= President's Putter =

Annual amateur golf competition

The President's Putter is an annual golf competition contested between former and current Blues golfers from Oxford and Cambridge universities. The event is held every January at the Rye Golf Club in Rye, East Sussex with the first tournament held in 1920. Those eligible to play are current and former alumni of the universities who are members of the Oxford & Cambridge Golfing Society, thus the golfers are usually amateurs and ages may vary between 20 and 70+ years. The tournament is played by scratch match play and the winner receives a silver medal in exchange for his or her winning ball, i.e. the ball with which he or she last played in the final - this ball is then attached to the Putter by means of a silver band and a silver chain. The 3 different Putters bearing the winners' golf balls are on permanent display in the clubhouse at Rye GC. Past winners include five time tournament winner Roger Wethered, Cyril Tolley and Charlie Rotheroe. Rotheroe won his third tournament in 2008. The cricketer, Iain Henderson, is a two-time winner.

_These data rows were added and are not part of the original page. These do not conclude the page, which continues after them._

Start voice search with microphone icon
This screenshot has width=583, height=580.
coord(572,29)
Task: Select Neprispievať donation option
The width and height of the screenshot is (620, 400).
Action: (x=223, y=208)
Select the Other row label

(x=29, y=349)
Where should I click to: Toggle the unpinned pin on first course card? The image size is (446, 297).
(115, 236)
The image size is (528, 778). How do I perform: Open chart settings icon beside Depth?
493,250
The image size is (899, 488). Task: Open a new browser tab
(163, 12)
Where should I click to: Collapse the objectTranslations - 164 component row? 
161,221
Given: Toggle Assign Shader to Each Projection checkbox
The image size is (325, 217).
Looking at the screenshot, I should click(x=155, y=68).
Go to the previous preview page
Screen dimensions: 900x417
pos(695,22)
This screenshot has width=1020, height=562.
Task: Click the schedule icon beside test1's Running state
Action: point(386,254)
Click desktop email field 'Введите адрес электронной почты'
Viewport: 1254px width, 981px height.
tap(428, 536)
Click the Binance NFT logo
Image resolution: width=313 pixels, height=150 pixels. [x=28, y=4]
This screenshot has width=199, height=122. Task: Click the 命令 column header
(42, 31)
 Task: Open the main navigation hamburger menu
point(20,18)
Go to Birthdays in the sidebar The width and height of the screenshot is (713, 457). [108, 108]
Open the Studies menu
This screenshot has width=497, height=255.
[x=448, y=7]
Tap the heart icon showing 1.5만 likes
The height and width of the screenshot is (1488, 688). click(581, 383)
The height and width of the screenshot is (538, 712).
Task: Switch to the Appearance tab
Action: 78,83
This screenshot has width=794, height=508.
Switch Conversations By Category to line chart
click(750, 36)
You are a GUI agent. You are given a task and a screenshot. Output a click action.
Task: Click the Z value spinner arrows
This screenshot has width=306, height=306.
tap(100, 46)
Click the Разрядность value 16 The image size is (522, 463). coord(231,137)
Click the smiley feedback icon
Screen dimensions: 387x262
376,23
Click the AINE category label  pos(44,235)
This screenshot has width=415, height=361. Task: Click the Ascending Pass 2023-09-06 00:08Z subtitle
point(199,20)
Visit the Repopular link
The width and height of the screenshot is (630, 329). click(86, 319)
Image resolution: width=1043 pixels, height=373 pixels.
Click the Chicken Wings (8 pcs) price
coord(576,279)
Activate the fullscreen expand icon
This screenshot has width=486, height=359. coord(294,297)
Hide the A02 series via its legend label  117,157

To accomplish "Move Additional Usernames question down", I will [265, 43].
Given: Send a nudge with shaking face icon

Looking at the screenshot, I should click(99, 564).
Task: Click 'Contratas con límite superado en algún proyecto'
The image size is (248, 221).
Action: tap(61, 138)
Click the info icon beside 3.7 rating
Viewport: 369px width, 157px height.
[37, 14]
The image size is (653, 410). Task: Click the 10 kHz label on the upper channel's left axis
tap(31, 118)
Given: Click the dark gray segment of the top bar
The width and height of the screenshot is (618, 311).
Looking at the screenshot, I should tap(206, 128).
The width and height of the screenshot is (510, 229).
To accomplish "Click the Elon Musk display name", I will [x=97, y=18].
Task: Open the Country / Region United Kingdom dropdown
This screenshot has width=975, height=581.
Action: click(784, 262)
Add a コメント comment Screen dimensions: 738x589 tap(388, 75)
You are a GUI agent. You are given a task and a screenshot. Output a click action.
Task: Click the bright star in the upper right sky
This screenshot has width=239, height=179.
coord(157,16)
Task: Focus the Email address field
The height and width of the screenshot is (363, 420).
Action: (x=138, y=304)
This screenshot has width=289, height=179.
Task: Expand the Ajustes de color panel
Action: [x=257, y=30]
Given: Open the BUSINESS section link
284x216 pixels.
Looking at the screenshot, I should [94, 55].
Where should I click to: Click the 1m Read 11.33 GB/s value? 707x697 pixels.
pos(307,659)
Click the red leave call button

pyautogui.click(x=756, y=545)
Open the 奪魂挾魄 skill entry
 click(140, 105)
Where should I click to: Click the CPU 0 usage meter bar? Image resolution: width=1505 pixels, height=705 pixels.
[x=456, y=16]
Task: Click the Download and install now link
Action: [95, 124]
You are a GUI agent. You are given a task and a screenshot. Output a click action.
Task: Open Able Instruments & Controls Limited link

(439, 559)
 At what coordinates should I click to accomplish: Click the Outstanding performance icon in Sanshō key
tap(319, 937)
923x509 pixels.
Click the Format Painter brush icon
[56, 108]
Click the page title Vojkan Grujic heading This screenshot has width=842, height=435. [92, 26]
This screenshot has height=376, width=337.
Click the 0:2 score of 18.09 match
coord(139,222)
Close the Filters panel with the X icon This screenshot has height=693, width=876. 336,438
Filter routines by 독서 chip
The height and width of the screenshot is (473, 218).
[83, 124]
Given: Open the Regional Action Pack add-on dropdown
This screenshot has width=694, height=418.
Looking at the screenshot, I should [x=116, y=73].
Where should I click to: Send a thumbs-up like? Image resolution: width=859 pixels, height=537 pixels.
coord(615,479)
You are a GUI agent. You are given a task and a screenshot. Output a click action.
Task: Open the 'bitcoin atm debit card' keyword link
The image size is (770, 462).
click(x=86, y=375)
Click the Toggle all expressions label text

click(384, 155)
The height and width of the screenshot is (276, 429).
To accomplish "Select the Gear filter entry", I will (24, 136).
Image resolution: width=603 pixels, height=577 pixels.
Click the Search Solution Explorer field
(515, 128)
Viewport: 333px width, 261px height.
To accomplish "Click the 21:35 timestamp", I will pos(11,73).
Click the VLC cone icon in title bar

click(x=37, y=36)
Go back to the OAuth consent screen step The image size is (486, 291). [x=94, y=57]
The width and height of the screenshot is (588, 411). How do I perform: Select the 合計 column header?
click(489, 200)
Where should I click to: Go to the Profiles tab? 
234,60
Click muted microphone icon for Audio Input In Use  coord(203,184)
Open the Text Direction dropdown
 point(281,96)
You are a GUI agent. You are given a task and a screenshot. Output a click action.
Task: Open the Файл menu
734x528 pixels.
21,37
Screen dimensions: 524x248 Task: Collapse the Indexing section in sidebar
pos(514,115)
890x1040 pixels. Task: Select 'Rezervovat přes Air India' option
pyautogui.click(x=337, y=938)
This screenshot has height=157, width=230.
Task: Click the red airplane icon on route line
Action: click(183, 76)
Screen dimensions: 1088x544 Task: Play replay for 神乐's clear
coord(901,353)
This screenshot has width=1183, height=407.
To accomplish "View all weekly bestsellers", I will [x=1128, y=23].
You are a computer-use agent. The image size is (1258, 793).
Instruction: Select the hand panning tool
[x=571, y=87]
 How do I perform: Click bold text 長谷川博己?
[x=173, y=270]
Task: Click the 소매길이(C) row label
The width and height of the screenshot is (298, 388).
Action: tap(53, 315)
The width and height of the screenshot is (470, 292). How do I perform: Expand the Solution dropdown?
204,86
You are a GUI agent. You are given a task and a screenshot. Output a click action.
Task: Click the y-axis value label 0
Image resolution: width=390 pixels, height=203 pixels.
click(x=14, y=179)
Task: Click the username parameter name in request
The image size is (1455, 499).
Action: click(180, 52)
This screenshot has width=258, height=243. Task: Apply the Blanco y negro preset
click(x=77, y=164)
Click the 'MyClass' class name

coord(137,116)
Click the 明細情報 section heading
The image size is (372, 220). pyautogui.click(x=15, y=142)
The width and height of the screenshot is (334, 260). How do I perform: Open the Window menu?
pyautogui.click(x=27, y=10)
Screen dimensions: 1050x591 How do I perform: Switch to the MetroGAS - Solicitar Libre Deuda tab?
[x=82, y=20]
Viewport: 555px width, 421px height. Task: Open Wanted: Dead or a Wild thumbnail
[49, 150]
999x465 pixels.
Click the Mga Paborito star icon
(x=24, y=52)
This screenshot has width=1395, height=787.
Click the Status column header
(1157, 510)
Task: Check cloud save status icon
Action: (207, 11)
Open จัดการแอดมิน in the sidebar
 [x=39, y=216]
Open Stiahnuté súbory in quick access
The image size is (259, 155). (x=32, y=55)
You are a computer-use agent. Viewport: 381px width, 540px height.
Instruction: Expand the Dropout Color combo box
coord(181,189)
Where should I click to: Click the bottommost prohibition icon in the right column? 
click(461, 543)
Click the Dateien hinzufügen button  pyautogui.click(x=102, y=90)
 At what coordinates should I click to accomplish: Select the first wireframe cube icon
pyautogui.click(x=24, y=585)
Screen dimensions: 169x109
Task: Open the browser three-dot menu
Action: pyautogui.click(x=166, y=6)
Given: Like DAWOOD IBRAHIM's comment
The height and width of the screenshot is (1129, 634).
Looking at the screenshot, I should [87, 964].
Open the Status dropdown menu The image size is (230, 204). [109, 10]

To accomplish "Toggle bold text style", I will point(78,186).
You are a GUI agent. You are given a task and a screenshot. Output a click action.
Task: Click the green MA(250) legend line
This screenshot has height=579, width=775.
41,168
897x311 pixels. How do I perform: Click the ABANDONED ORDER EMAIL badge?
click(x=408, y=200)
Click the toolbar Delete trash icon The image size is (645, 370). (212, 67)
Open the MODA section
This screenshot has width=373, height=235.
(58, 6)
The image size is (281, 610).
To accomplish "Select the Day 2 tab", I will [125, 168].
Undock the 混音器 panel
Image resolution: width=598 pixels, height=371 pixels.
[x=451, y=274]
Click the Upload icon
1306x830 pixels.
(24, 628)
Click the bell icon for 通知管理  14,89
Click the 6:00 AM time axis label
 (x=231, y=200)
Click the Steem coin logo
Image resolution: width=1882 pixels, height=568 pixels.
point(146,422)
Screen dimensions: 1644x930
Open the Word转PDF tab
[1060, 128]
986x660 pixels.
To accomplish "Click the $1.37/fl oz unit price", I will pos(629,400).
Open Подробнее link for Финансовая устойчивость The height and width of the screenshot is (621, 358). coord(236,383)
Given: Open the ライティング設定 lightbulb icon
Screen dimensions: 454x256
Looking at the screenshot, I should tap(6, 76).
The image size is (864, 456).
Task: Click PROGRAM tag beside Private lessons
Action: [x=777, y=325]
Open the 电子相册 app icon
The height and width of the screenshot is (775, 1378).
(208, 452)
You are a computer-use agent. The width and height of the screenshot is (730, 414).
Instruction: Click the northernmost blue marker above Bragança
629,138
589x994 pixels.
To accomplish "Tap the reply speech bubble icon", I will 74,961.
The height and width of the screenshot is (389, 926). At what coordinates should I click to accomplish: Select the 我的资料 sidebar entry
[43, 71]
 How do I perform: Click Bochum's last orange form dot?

The President's Putter itself was first given to the Oxford and Cambridge Golfing Society by John Low and it originally belonged to Hugh Kirkaldy. When this Putter was "full" and could accommodate no more balls, a second Putter was introduced; this belonged to Laurie Auchterlonie. The third and current Putter was brought into use in 1983 and was made by Open Championship winner Willie Park, Snr.